# Job A
Answer these questions using the passage about Wiwat, one answer per line, marked (i), (ii), (iii):
(i) For how many years has Wiwat followed the sufficiency economy philosophy?
(ii) Around what year did His Majesty suggest to farmers that they lead a self-reliant life?
(iii) In which province is the Huai Sai Royal Development Study Centre?
# Job B
From the passage about Wiwat, list every step he took with the King's conversations as a development project planner.
# Job C
Resume the passage about Wiwat from the point where it stops.
───── Text provided ─────
For more than 30 years, Wiwat has followed the sufficiency economy philosophy introduced by His Majesty the King, whose passing has left Thais in deep sorrow for over two weeks. However, his legacy remains fresh and vivid in people’s minds, including Wiwat’s.
Young and self-confident, with a sophisticated education from various Western schools, Wiwat was a development project planner in the Office of the Royal Development Projects Board serving His Majesty. He had been eager to help boost the quality of life for his fellow Thais. Wiwat followed His Majesty the King to several remote areas. He took notes for him while the King spoke with state officials, then processed them, and came up with development plans based on the conversations and His Majesty’s recommendations before tabling them for the King to review and approve before implementation.
At that time, the term “sufficiency economy” had not been used. As far as Wiwat can remember, a similar idea from His Majesty was given to farmers around 1974, when he suggested that they lead a self-reliant life because they had trouble with cash crops. It was in the King’s six development study centres, set up in all regions in the early 1980s, that the idea was nurtured, as His Majesty wanted to promote a more sustainable way of life.
Wiwat became more familiar with the idea at the Huai Sai Royal Development Study Centre in Phetchaburi province, where he was given a chance to propose His Majesty’s key development plans to improve people’s quality of life.
───── Provided information ─────
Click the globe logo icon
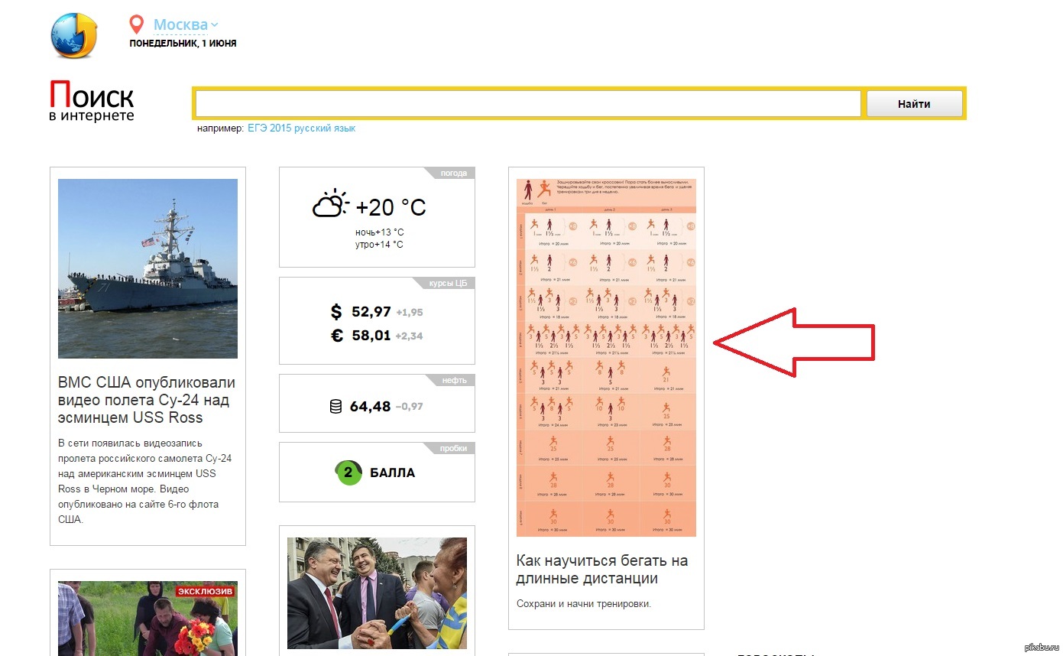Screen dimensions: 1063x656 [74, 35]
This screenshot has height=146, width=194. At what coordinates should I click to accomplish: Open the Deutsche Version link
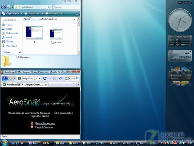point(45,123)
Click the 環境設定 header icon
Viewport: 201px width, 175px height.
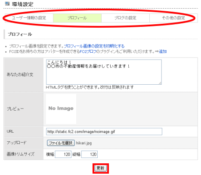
─────
───── Provided information ─────
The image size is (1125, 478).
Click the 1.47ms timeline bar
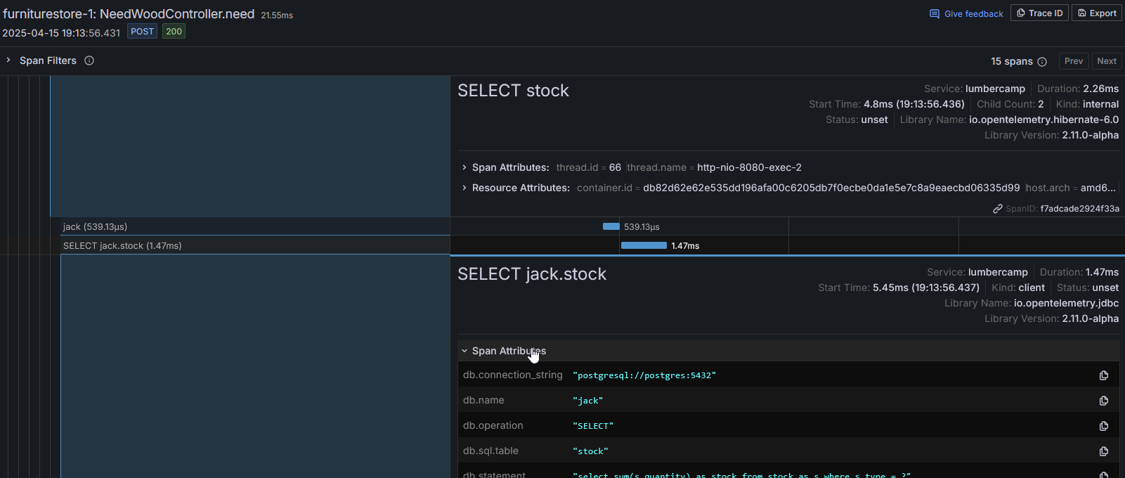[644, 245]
─────
# Result A
(i) More than 30 years.
(ii) Around 1974.
(iii) Phetchaburi province.

# Result B
- Took notes for the King while he spoke with state officials
- Processed the notes
- Came up with development plans based on the conversations and His Majesty's recommendations
- Tabled the plans for the King to review and approve before implementation

# Result C
“In the western region at that time cash crops like pineapples were extremely destructive,” Wiwat recalled with a still vivid memory. “When their produce flooded the market such crops not only plunged farmers into debt, it also destroyed forests, which are fundamental to the health of the farmers’ life-sustaining environment.”
Given his training in Western schools of thought, Wiwat and his colleagues did not hesitate to apply this thinking to their work. They analysed the farmers’ constraints and opportunities based on knowledge of science and economics – geography and market opportunity – before coming up with a proposal to grow pineapples again. “It’s the best crop that fitted the soil condition there,” said Wiwat. This was despite the fact that he and his colleagues realised there would be further challenges to tackle based on their choice.
But, contrary to his team’s analysis, the King started with the challenge of how to help the farmers live in a sustainable way and in a healthy environment. So, he started with something fundamental and essential to people’s livelihoods – rice. His first question was how to help the embattled farmers grow rice and have rice to eat in their communities. With enough rice, farmers would not need to travel far to sell crops. They would no longer poison their land, their health, or environment. More importantly, they would not have to rely on external items – they would become self-reliant.
“I was very stunned when I first listened to the idea. Oh, it was like I was knocked down on the canvas during a fight while defending my proposal,” Wiwat recalled, his voice raised to a high pitch. “While we only thought of something very scientific and economic – the good produce of pineapples and money, and did not care whether the farmers would get sick from excessive use of chemicals, His Majesty had thought of several other things – the communities’ socio-cultural nature, the environment, the farmers’ health, their quality of life, and so on.
“It was people that meant the most to him, and this turned my world upside down. I just realised that this was my grandparents’ way of life that I had forgotten. So, I was awoken to the fact, and started to think all over again. My Western ideas were useless, as the philosophy behind them was wrong in the first place. His Majesty called it the ‘greedy-eyed economy’ ( setakit da too). ”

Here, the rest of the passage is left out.